:: RECORDS SHOWN
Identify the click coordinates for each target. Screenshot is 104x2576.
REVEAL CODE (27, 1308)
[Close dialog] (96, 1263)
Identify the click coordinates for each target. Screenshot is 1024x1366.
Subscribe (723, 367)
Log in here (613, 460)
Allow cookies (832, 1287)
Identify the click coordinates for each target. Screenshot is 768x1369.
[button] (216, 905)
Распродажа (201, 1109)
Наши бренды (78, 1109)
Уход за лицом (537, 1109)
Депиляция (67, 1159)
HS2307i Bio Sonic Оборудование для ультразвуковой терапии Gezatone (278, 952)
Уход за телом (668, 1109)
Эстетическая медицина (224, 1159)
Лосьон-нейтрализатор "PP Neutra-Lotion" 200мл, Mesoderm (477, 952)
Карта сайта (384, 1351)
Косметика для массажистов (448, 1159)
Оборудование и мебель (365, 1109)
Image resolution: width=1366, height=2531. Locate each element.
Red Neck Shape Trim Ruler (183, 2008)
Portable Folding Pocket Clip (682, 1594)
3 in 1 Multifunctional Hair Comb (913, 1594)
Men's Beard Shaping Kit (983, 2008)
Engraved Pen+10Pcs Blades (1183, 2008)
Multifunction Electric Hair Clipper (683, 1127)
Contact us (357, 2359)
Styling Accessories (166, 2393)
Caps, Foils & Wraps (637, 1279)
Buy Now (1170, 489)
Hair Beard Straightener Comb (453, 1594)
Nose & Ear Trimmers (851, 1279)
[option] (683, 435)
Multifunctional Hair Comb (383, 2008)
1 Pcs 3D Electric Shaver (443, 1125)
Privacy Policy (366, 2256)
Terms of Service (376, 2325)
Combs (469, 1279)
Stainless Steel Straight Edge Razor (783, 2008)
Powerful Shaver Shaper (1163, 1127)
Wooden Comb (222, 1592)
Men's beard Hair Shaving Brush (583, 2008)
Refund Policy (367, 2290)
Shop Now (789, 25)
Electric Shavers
::::
### TASK PROMPT
Write out every record above, word for word.

### EXPECTED OUTPUT
Identify the click coordinates for each target. Screenshot is 104x2576.
REVEAL CODE (27, 1308)
[Close dialog] (96, 1263)
Identify the click coordinates for each target. Screenshot is 1024x1366.
Subscribe (723, 367)
Log in here (613, 460)
Allow cookies (832, 1287)
Identify the click coordinates for each target. Screenshot is 768x1369.
[button] (216, 905)
Распродажа (201, 1109)
Наши бренды (78, 1109)
Уход за лицом (537, 1109)
Депиляция (67, 1159)
HS2307i Bio Sonic Оборудование для ультразвуковой терапии Gezatone (278, 952)
Уход за телом (668, 1109)
Эстетическая медицина (224, 1159)
Лосьон-нейтрализатор "PP Neutra-Lotion" 200мл, Mesoderm (477, 952)
Карта сайта (384, 1351)
Косметика для массажистов (448, 1159)
Оборудование и мебель (365, 1109)
Image resolution: width=1366, height=2531. Locate each element.
Red Neck Shape Trim Ruler (183, 2008)
Portable Folding Pocket Clip (682, 1594)
3 in 1 Multifunctional Hair Comb (913, 1594)
Men's Beard Shaping Kit (983, 2008)
Engraved Pen+10Pcs Blades (1183, 2008)
Multifunction Electric Hair Clipper (683, 1127)
Contact us (357, 2359)
Styling Accessories (166, 2393)
Caps, Foils & Wraps (637, 1279)
Buy Now (1170, 489)
Hair Beard Straightener Comb (453, 1594)
Nose & Ear Trimmers (851, 1279)
[option] (683, 435)
Multifunctional Hair Comb (383, 2008)
1 Pcs 3D Electric Shaver (443, 1125)
Privacy Policy (366, 2256)
Terms of Service (376, 2325)
Combs (469, 1279)
Stainless Steel Straight Edge Razor (783, 2008)
Powerful Shaver Shaper (1163, 1127)
Wooden Comb (222, 1592)
Men's beard Hair Shaving Brush (583, 2008)
Refund Policy (367, 2290)
Shop Now (789, 25)
Electric Shavers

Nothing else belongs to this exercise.